Mr. Murgos asks, “And we are protecting Kosovo’s and North Korea’s borders?”

I don’t know, but the Bush administration certainly is protecting Iraq’s—they’re attempting to seal it tighter than a drum. Imagine that—spending hundreds of millions of our hard-earned dollars, confiscated in taxes, to close Iraq’s borders, while forcing—yes, forcing—our own to remain wide open. This administration is beneath contempt.

“Unless a conservative president takes on the immigration problem, we are guaranteed to see America dissolve.

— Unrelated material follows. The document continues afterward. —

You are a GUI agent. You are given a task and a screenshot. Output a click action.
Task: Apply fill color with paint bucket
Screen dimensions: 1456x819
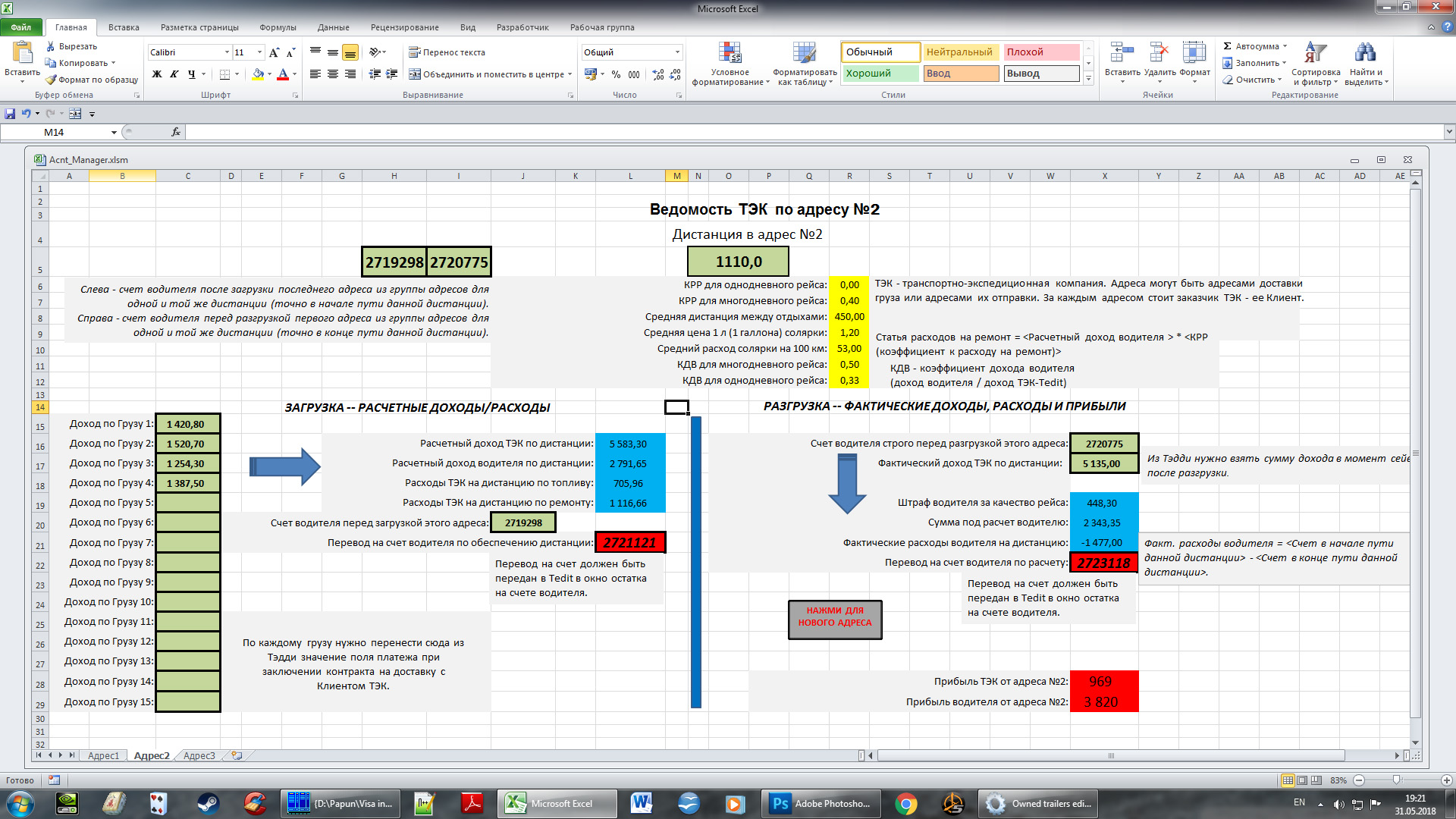click(258, 74)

If Bush is re-elected, he will stop for four more years any effort by conservatives to make headway on the immigration problem […].”

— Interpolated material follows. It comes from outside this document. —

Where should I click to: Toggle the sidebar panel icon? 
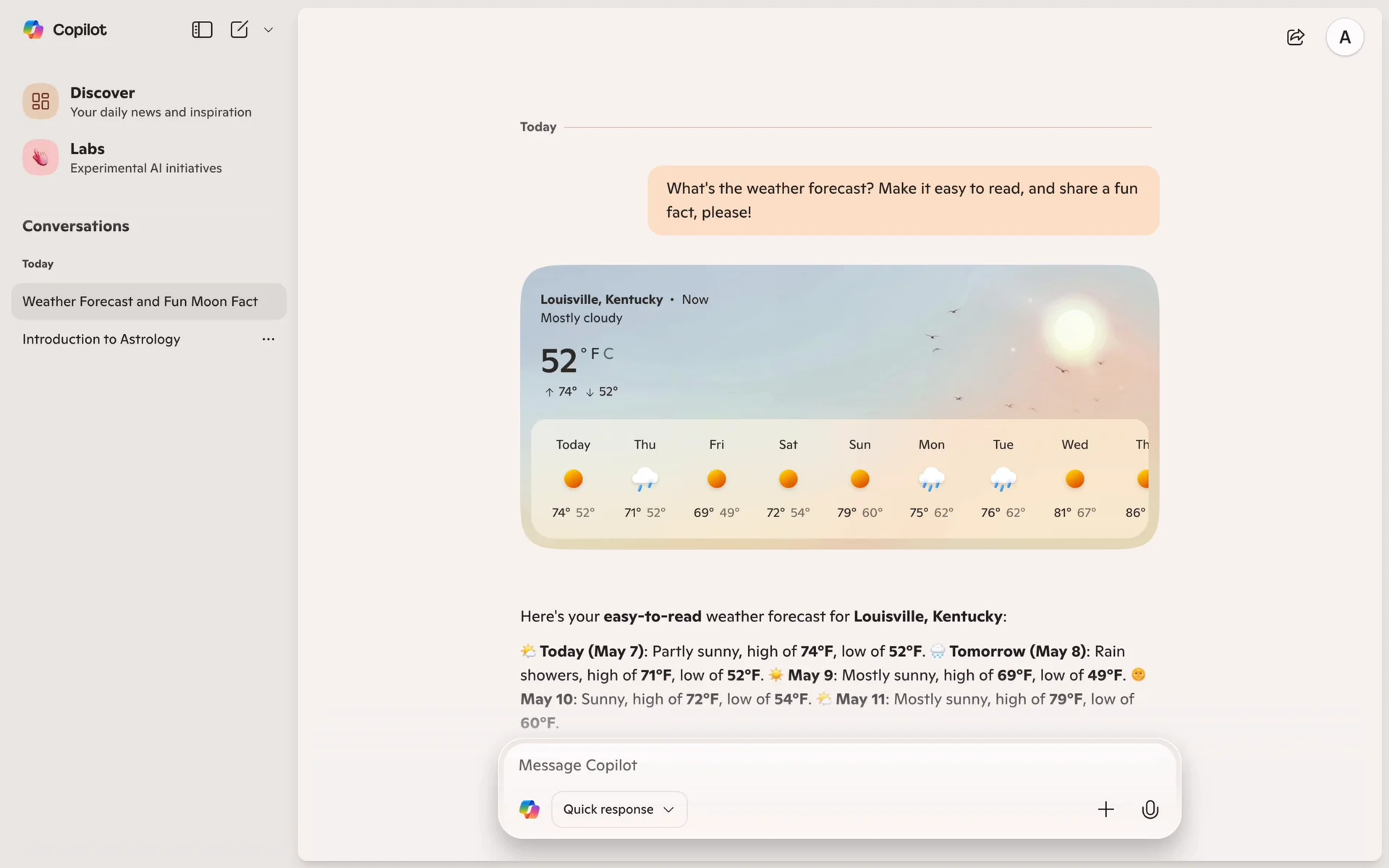pyautogui.click(x=202, y=30)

This is exactly right and is of course a big part of what makes a second Bush administration unacceptable.

________________________

To me, what’s most remarkable about this poll so far is voters at a conservative site who normally would be a conservative presidential incumbent’s staunchest supporters bar none, are voting against him 70-30! What’s more, he’s perceived as being so bad that some are actually voting for—not just the Dem candidate—but the Dem candidate who happens also to be the most left-wing man in the U.S. Senate, having a voting record actually to the left of Teddy Kennedy, if that can be imagined—so, sort of a male Hillary Clinton—some conservative potential voters are actually voting for the male equivalent of Hillary just in order to be able to see the last of Bush: anything, just so he leaves! And to top it all off, although noises similar to this are being made not just in a Turnabout poll but out in the real world all over the country—conservatives who should love him all want him out, at almost any price—despite all that, and despite the fact that everyone knows that’s what’s going on, the Bush camp is making no gesture, and clearly intends to make absolutely no gesture, none whatsoever, to seem to veer rightward if only for the run-up to the election! They WON’T DO IT! For them (who are, in fact, a kind of extreme radical leftist), rightists like us are lepers. They’d rather touch a leper than pretend to be nice to us even if it’s to save their own necks! That’s what’s utterly remarkable about this poll taken together with what’s going on out in the country.

Prediction: Kerry wins in a walk by ten points—he’ll take it in a landslide easily; won’t even break a sweat. There aren’t words for how bad, how incompetent, and how low Bush is. Thanks to him we’re going to have the male version of Hillary for the next four, probably eight, years. Good bye, Supreme Court—among other things of precious value too numerous to wave good-bye to…

________________________

Speaking of which—i.e., Bush-Rove-type radical left-wingism disguised as “compassionate conservatism”—The Ambler’s got a priceless piece up about Canada’s current version of it, entitled “The Mating Call of the Loser,” at http://www.theambler.com/jul1-15_04.htm#pr . (Or the first third or so is priceless, the rest still good but more for policy-wonk types.)

________________________

Excellent points by Mr. Scrooby, and delightful news about Rush, my hero at one time. Either here or at Mr. Auster’s View From the Right is a link to a news article by a Republican fundraiser for the $2,000 and above givers. He gave up calling because they almost unanimously declined to contribute because of Bush’s amnesty proposal. Moreover, they are going out of their way to write the RNC telling them why (which is exactly what I began preparing a letter for before I saw the article). I was never a $2,000 RNC donor. I am a 0 donor this year.

Polls are often grossly inaccurate, so I am seriously considering voting for Kerry no matter what the polls say. The lousy pollsters did not even come close to predicting the enormous conservative takeover of the Congress in the early 1990’s.

I keep forgetting my signature. P. Murgos. Sorry.